CHRC
- Quebec City, Quebec; Canada;
- Broadcast area: Capitale-Nationale
- Frequency: 800 kHz
- Branding: Québec 800

Programming
- Format: news/talk/sports (French)

Ownership
- Owner: Quebec Remparts; (9183-9084 Québec inc.);

History
- First air date: April 1, 1926
- Last air date: September 30, 2012
- Call sign meaning: Radio Capitale

Technical information
- Class: B
- Power: 50 kW

= CHRC (AM) =

Former radio station in Quebec City, Quebec

CHRC was a French language radio station located in Quebec City, Quebec, Canada. Known as Québec 800, the station had a news/talk/sports format. Founded in April 1, 1926, it was the oldest station in Quebec City at the time of its shutdown.

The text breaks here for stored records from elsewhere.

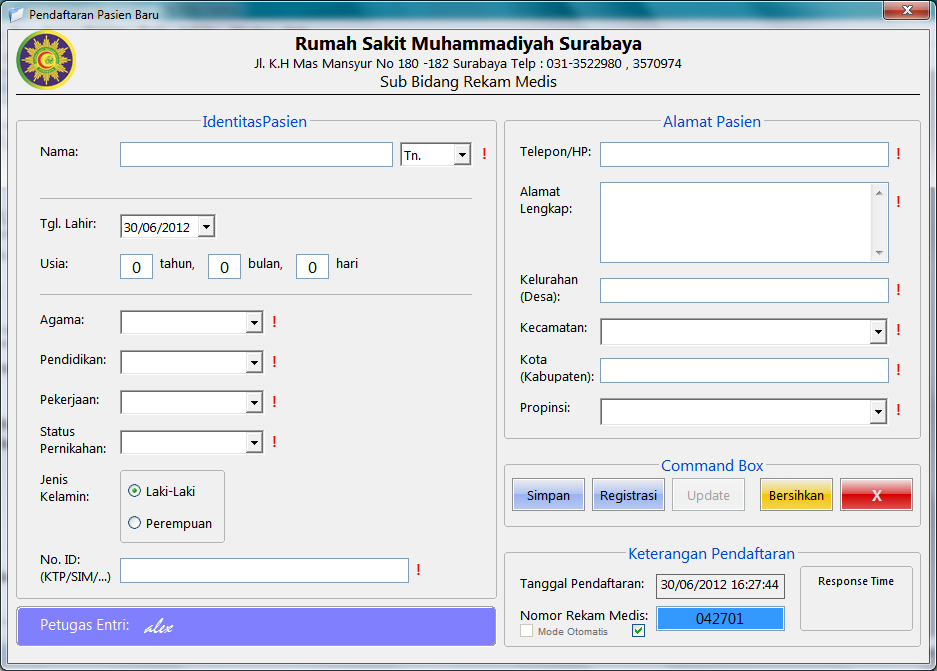Click the Muhammadiyah hospital logo

coord(45,60)
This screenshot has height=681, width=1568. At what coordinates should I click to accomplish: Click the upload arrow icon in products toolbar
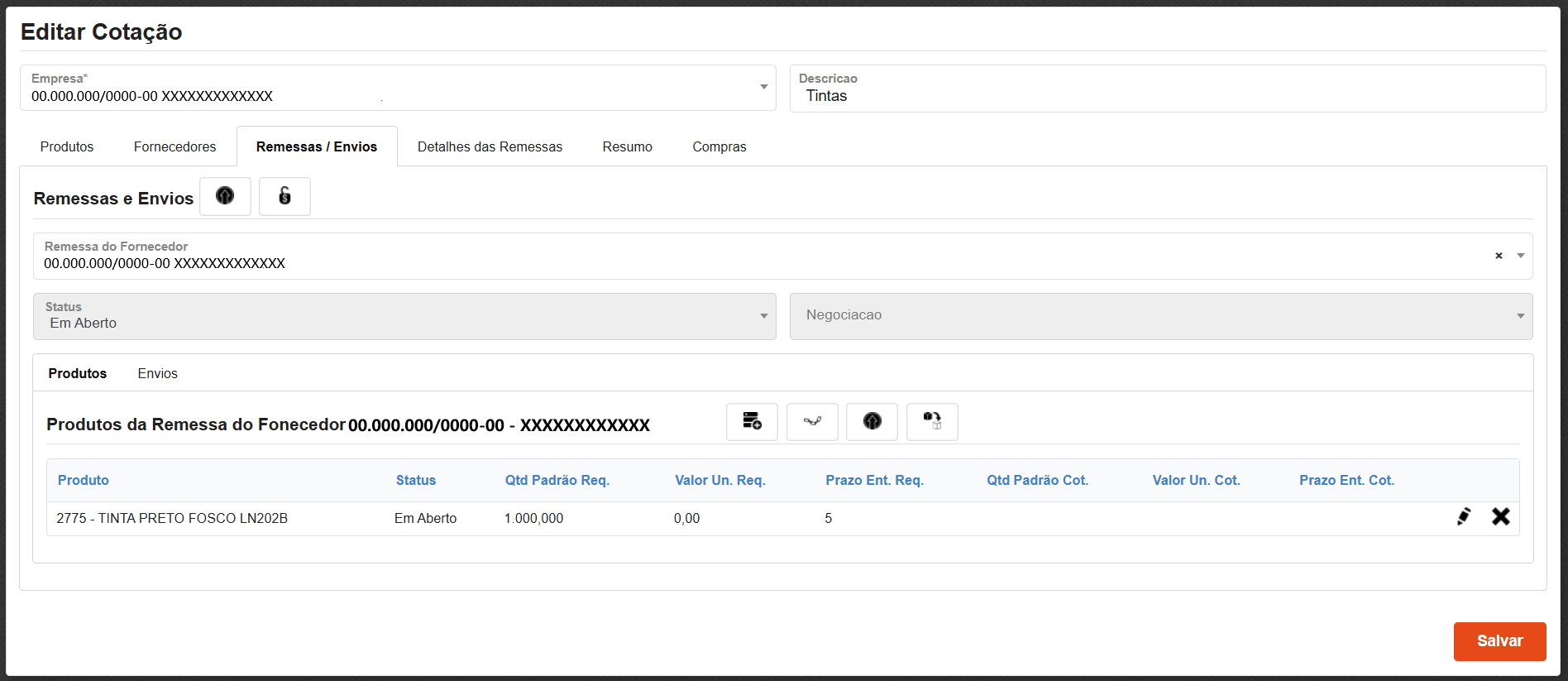(872, 421)
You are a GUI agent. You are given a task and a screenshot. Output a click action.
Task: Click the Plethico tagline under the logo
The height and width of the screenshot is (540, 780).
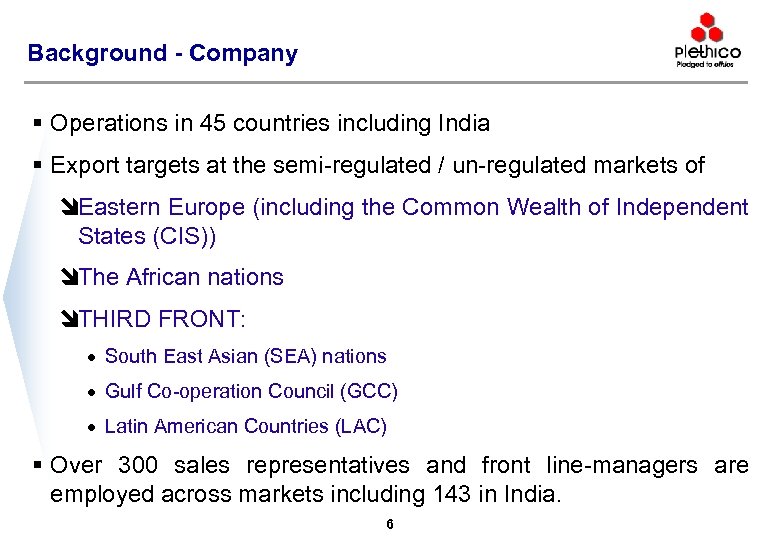706,64
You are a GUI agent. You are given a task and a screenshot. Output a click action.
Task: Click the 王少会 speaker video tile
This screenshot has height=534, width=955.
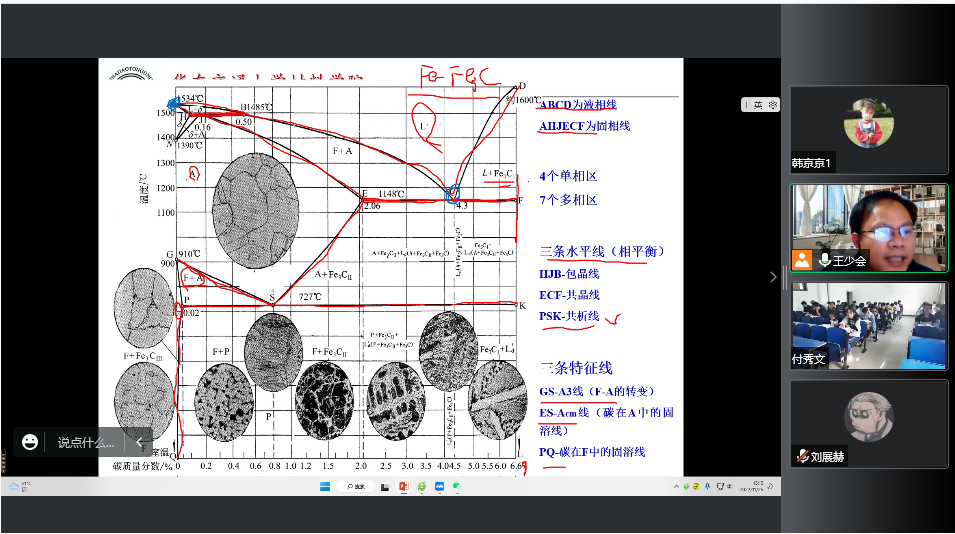[x=868, y=227]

Owned and operated by the Quebec Remparts QMJHL franchise, it broadcast on 800 kHz with a power of 50,000 watts as a class B station from a site near the Chaudière River near Saint-Étienne-de-Lauzon in Lévis, using a very directional antenna (six towers) with the same directional pattern day and night to protect various other stations on the same frequency, including CJAD in Montreal (which is approximately 250 km away). The station's studios were located at Colisée Pepsi in Quebec City.

CHRC's logo under Corus ownership, as "Info 800".

It was previously part of the Radiomédia/Corus Québec network, which operated across Quebec.

On August 9, 2007, Corus announced a deal to sell the station to a group of local businessmen, namely Michel Cadrin, Jacques Tanguay and Patrick Roy, owners of the Remparts. The new owners plan on converting the station to a primarily sports-based format. This application was approved by the CRTC on June 26, 2008.

CHRC's alumni include former Premier of Quebec René Lévesque, who was a substitute announcer for CHRC during 1941 and 1942.

CHRC announced it would cease operations at the end of the month of September 2012, at the same time discontinuing the last AM radio service from Quebec City. Sports broadcast rights would soon be transferred to CJMF-FM. CHRC fell silent late in the evening of September 30, 2012. Before leaving the air at 6:06 p.m., the station's final words broadcast were farewell messages from their staff. Parties interested in acquiring 800 included the Tietolman-Tétrault-Pancholy Media group and Bell Media Radio, though no deals were made since the station's closure.

CHRC's programming and document archives were since donated to the Bibliothèque et Archives nationales du Québec.

The CHRC callsign would later be reassigned to a new FM station in Clarence-Rockland, Ontario, as CHRC-FM.